> REQUIRED WORK
From the listing below, reproduce word for word the part that opens with the line containing "Screen dimensions: 600x900" and closes with the line containing "You are a computer-use"; reproduce nothing else.
(INPUT FOR THIS TASK)
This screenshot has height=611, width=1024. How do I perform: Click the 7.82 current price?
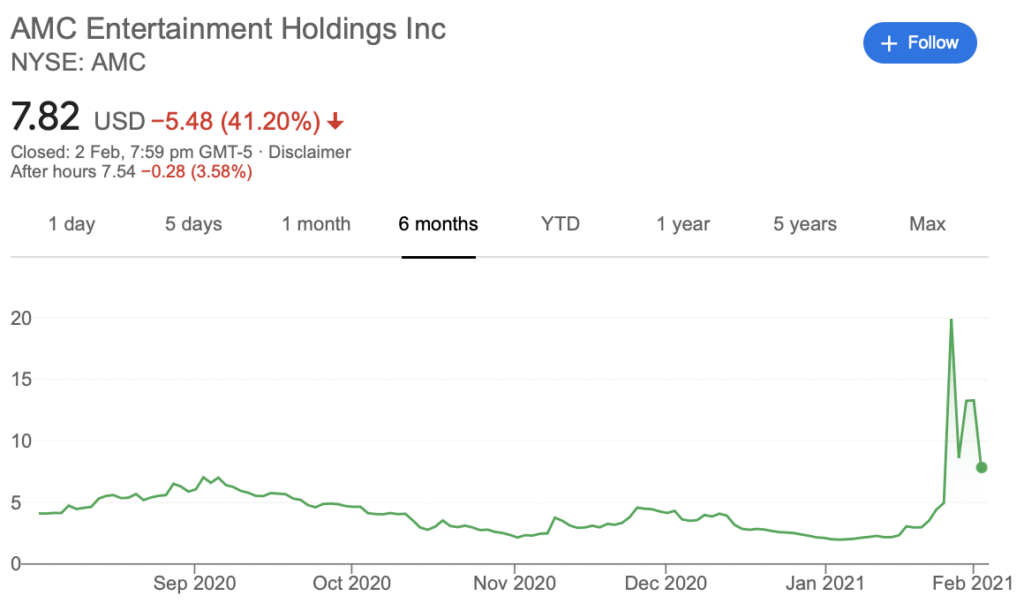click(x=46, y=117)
(End INPUT FOR THIS TASK)
(INPUT FOR THIS TASK)
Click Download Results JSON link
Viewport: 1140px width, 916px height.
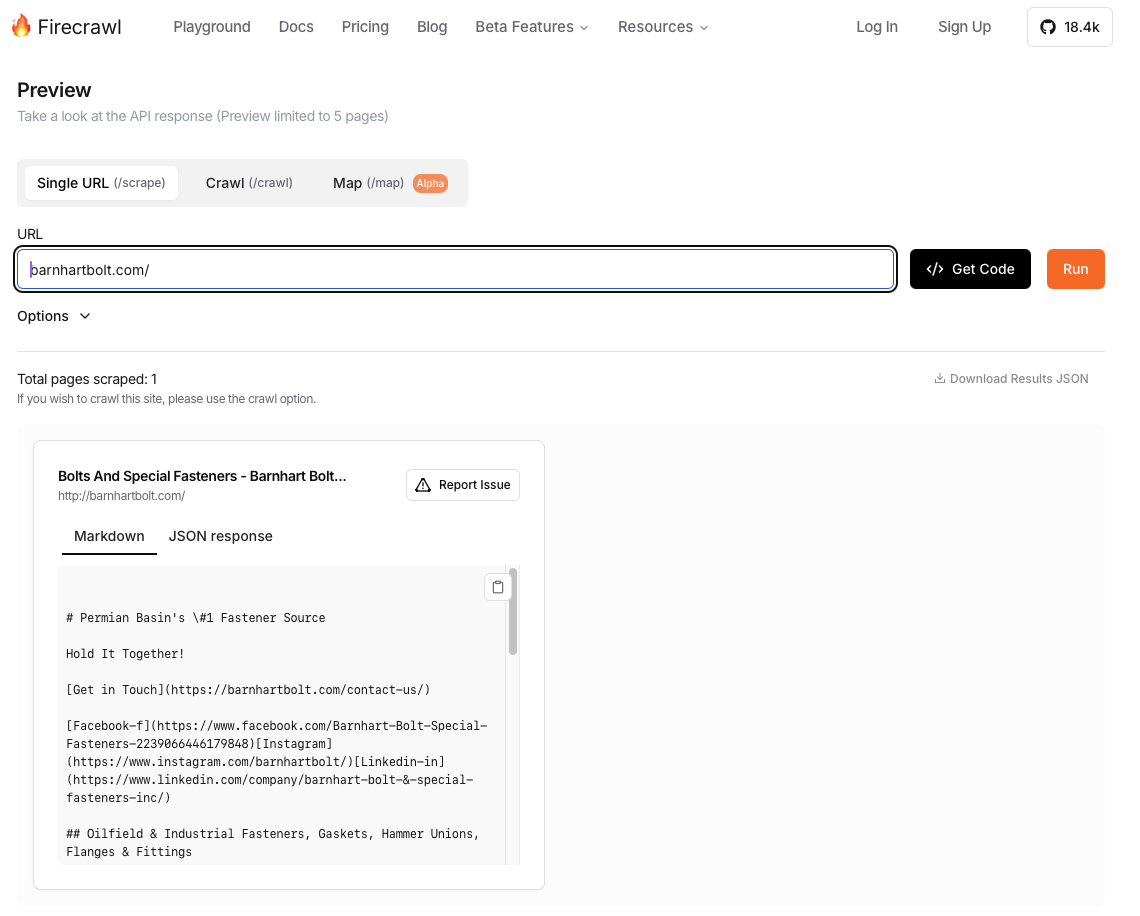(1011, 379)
(End INPUT FOR THIS TASK)
(INPUT FOR THIS TASK)
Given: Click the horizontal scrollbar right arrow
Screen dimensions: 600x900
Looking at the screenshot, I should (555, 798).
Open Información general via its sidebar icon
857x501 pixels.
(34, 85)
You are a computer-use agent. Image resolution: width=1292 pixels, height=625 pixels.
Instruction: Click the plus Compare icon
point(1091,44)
(End INPUT FOR THIS TASK)
> COMPLETED TASK
Screen dimensions: 600x900
Looking at the screenshot, I should (555, 798).
Open Información general via its sidebar icon
857x501 pixels.
(34, 85)
You are a computer-use agent. Image resolution: width=1292 pixels, height=625 pixels.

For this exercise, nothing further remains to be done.